At personal level how can we reduce the risk of AMR?
Phytogenics to the rescue!
The search for efficacious alternative growth promoters (AGPs) continues alike in all major meat-producing countries where antibiotics have been banned and where such restrictions are still waiting to be imposed.
Phytogenics are one of the promising classes having with stood the test of time for the longest, exerting consistent results across disparate geographies and even species.
Phytogenics work at all possible levels through overlapping mechanisms and do not have pinpoint mechanisms of action as some other classes of antibiotic replacers do. Phytogenics work best when offered regularly over a period of time and they offer a multitude of benefits that other classes do not:
How it reduces the dependency on antibiotics:
Herbs as antimicrobial
Vetveria zizanioides L. Nash
Our stride towards Curbing AMR!
Throughout our evolution, the importance of natural products for medicine and health has been enormous and use of herbs in animal health and well being cannot be denied. The past few years have fuelled interest in the use of natural compounds for overall health of the animals due to their safety and efficacy.
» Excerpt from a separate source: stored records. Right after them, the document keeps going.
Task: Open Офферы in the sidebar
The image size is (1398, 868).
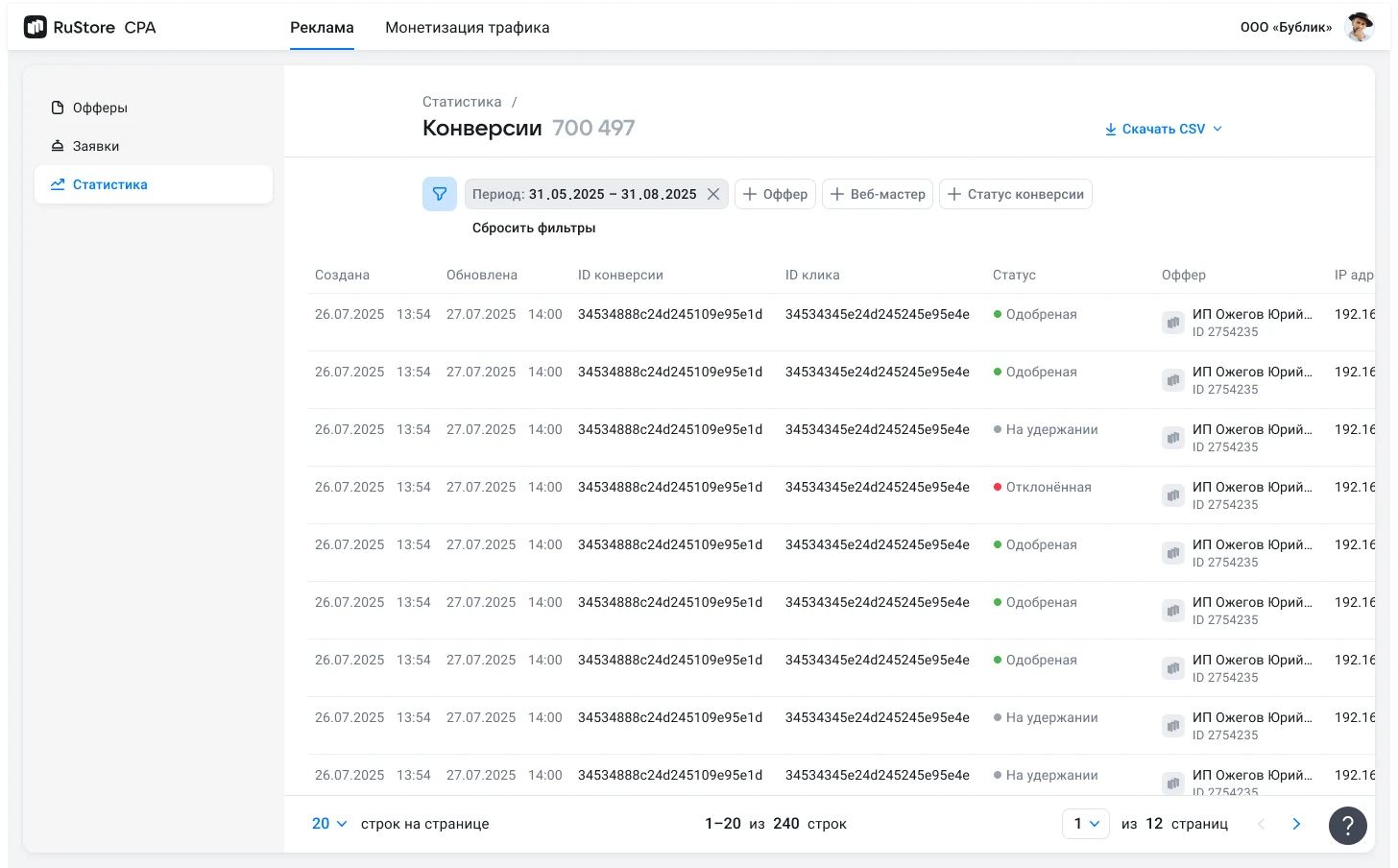Action: point(100,108)
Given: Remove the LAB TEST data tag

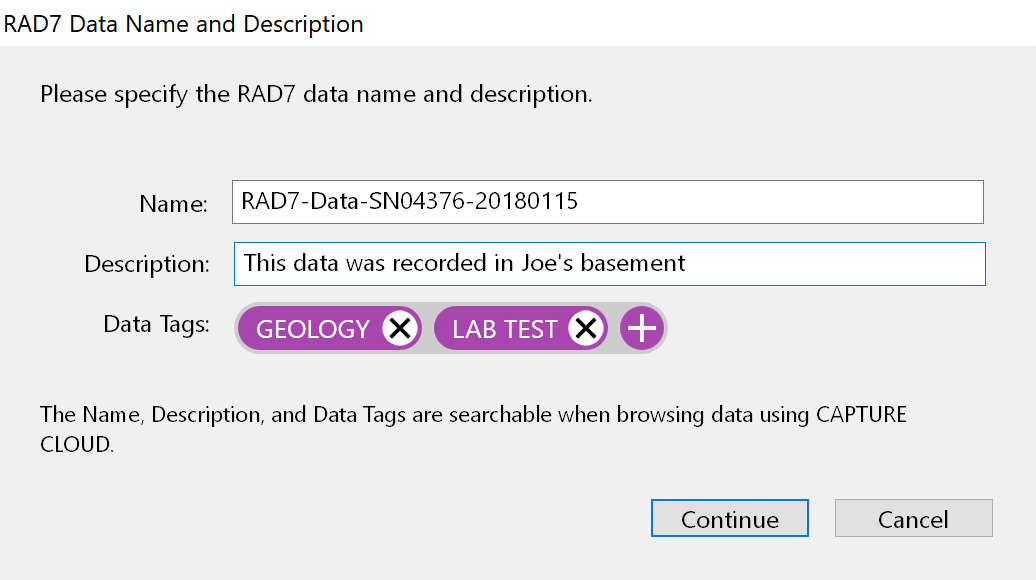Looking at the screenshot, I should 587,329.
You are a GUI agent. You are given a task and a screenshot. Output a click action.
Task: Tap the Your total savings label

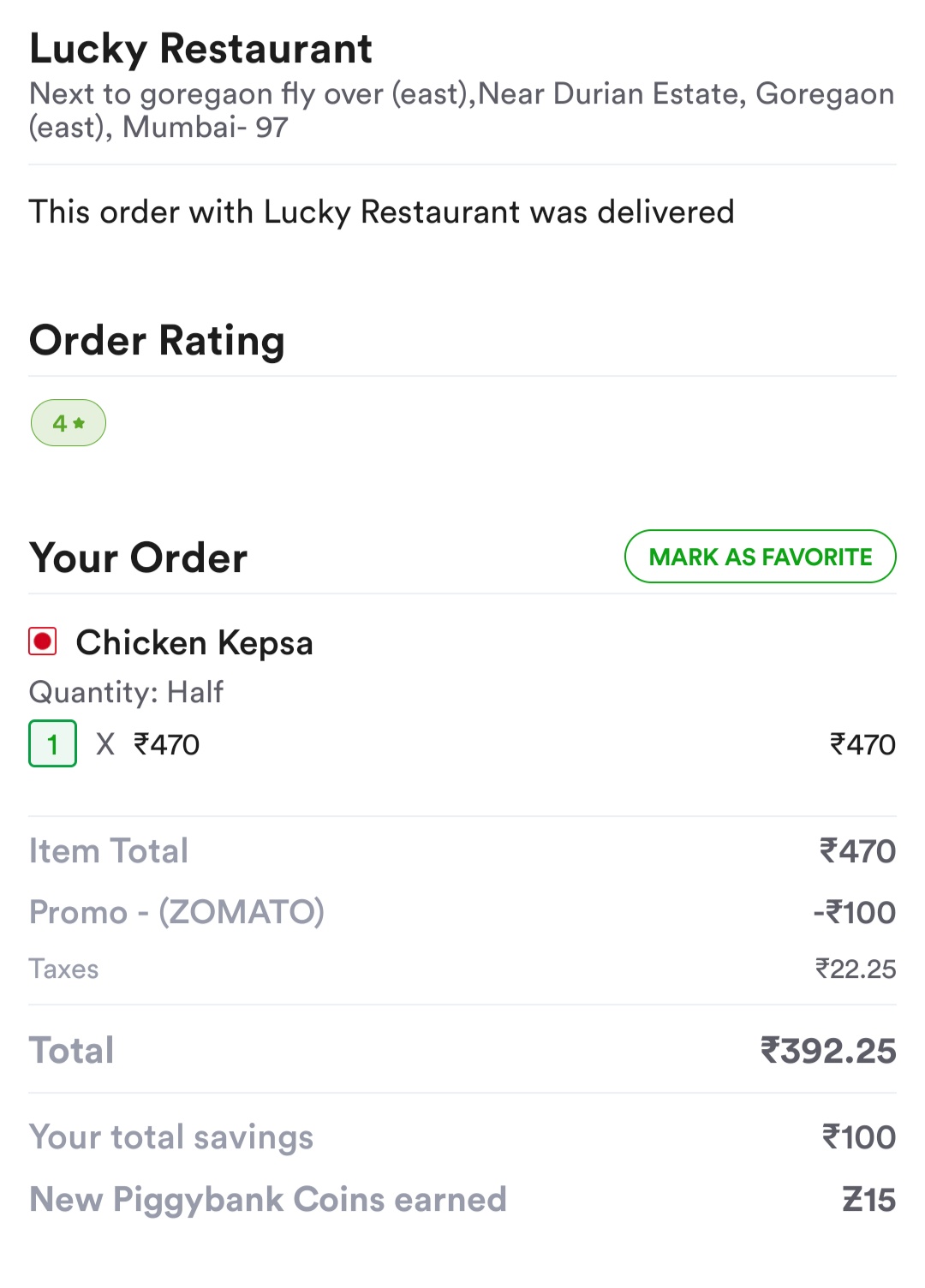(x=171, y=1137)
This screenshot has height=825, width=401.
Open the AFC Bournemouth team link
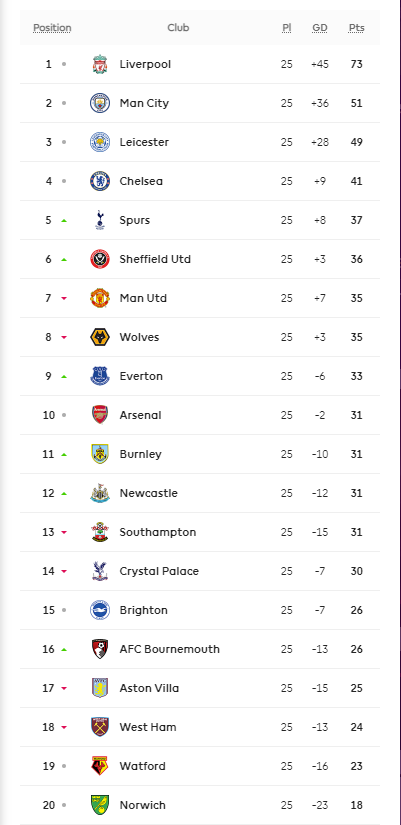169,649
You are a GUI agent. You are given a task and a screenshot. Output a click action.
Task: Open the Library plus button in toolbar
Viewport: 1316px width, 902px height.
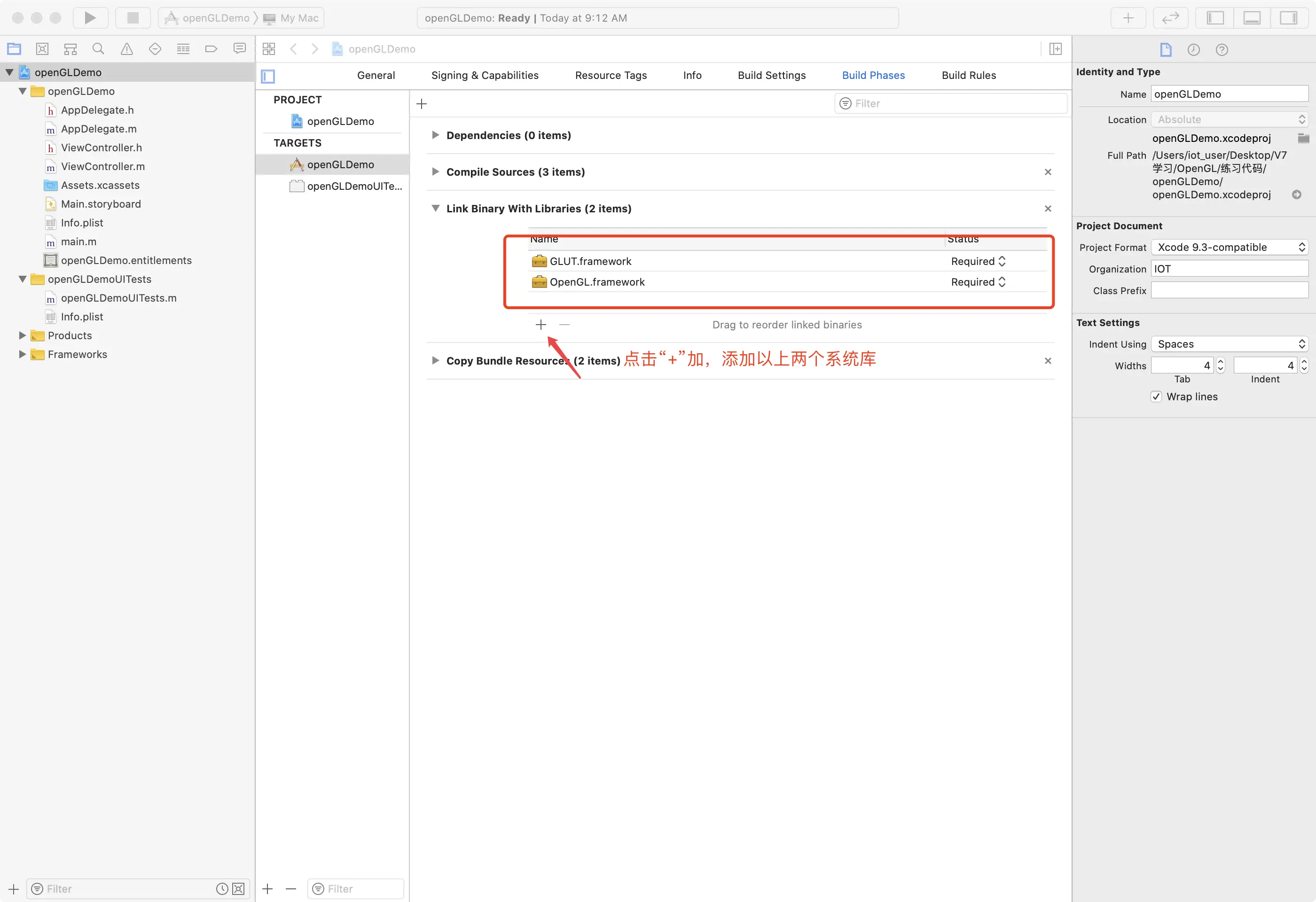coord(1128,18)
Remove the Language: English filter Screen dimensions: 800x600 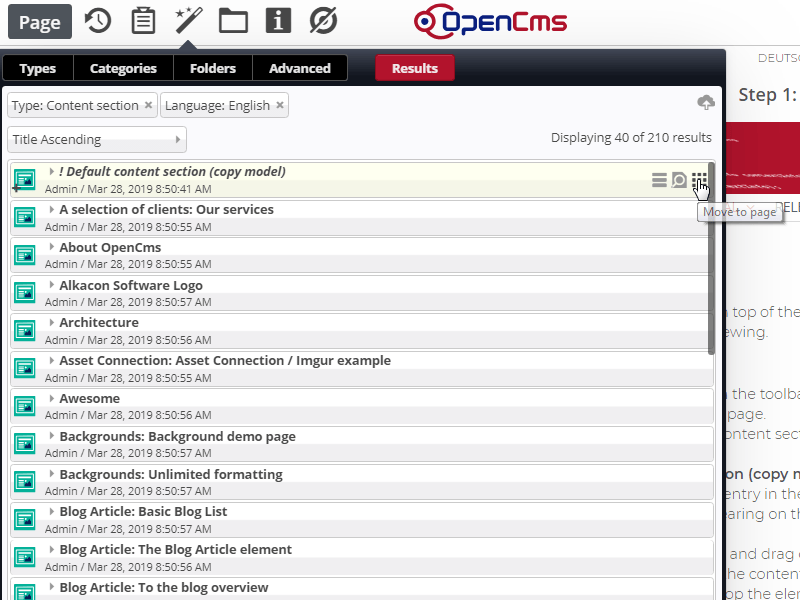pyautogui.click(x=280, y=105)
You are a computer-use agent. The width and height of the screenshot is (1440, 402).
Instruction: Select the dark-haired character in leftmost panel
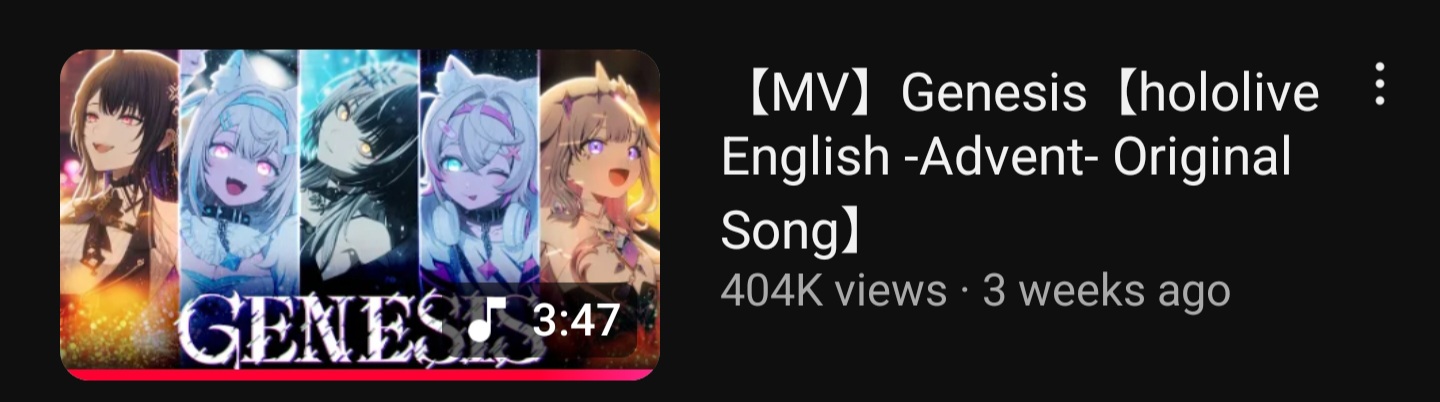(x=120, y=180)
Ayurvet’s products are used since last three decades to produce value added animal products with reduced usage of antibiotics.
A combination of ingredient herbs, extracts and essential oils are in best synergy, and are validated in different geographical location for its efficacy in biological convertors. There are a wide range of solutions that can effectively replace antibiotic growth promoters and bring about desirable beneficial effects in livestock and poultry.